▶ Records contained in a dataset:
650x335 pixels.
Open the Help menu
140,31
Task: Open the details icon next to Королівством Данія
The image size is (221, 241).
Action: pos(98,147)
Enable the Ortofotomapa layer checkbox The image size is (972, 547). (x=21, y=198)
---
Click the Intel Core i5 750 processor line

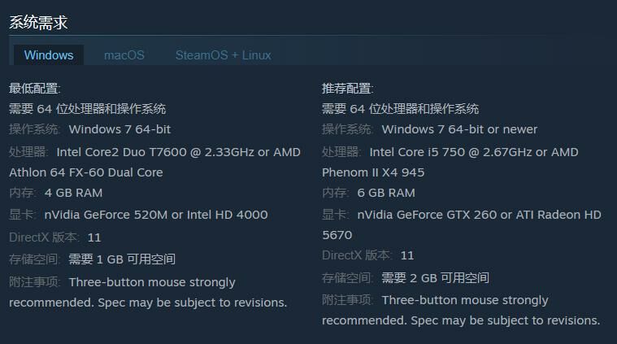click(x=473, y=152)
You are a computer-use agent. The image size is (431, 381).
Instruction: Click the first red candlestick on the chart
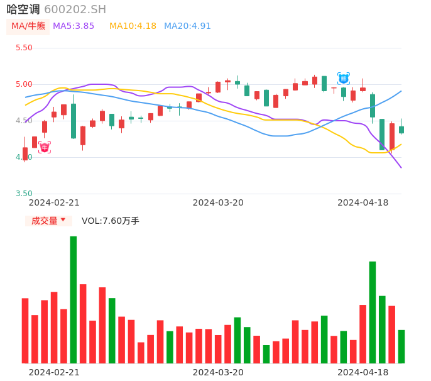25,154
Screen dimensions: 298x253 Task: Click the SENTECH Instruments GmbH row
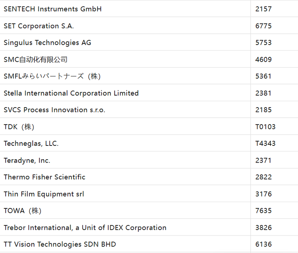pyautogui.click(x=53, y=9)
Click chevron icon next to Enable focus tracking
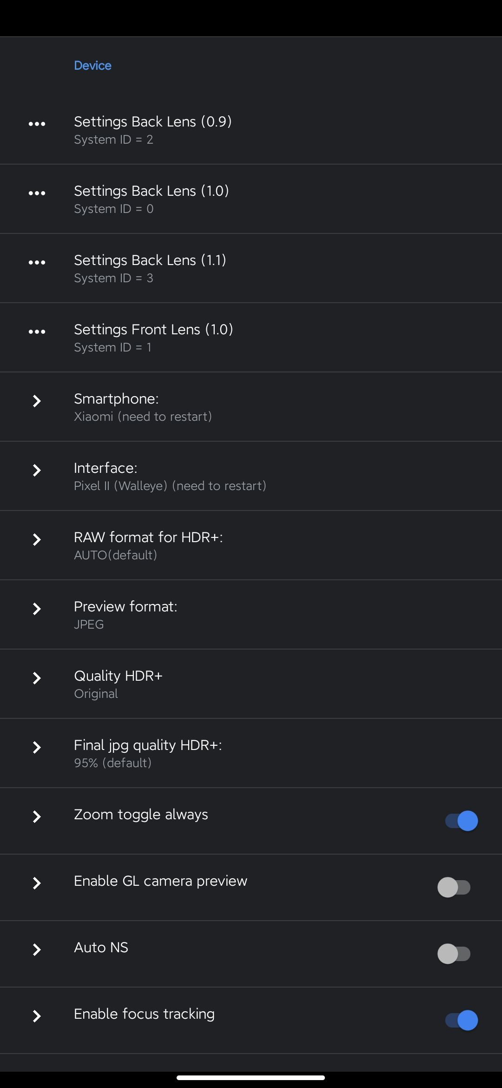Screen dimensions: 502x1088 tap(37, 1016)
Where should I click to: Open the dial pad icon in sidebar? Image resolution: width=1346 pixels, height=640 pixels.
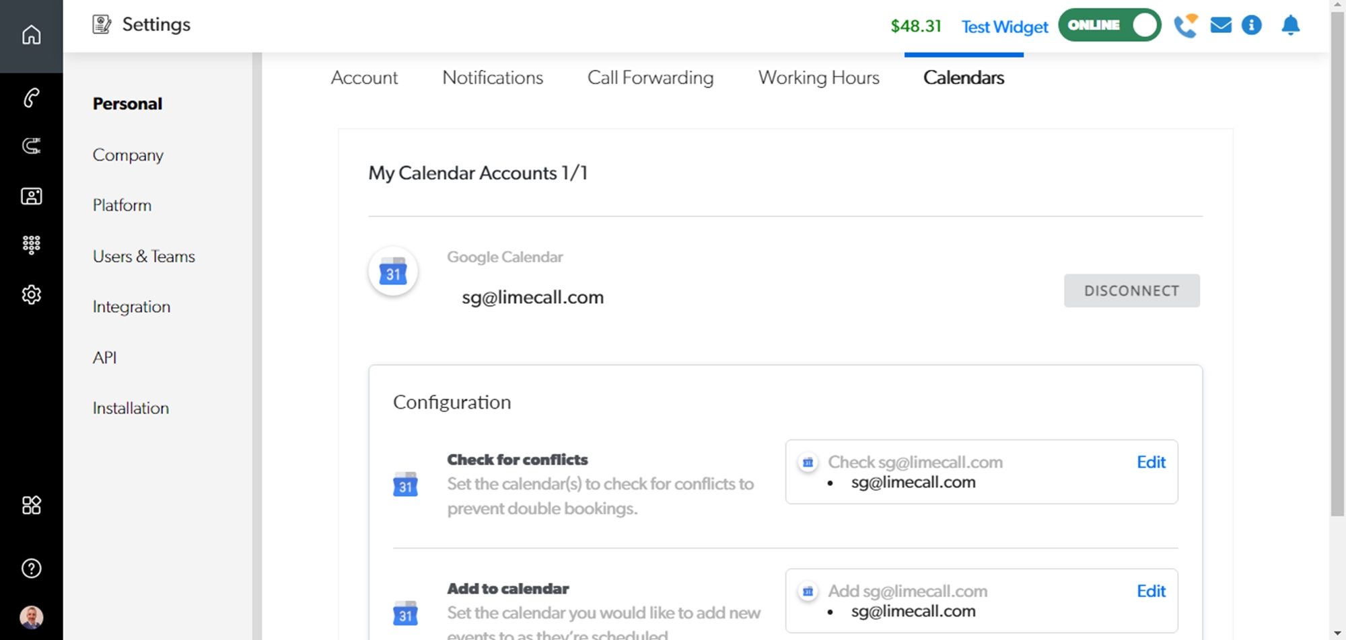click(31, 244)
--
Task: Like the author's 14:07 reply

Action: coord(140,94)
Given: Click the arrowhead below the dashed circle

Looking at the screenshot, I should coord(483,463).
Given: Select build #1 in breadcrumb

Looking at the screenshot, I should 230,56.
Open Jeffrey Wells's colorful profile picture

▶ Assignment:
Only one stretch of the entries above is wanted: the lines from the one containing "The image size is (221, 241)." through the one containing "Enable the Ortofotomapa". Please reproduce it exactly.

▶ Written answer:
The image size is (221, 241).
Action: pos(98,147)
Enable the Ortofotomapa layer checkbox The image size is (972, 547). (x=21, y=198)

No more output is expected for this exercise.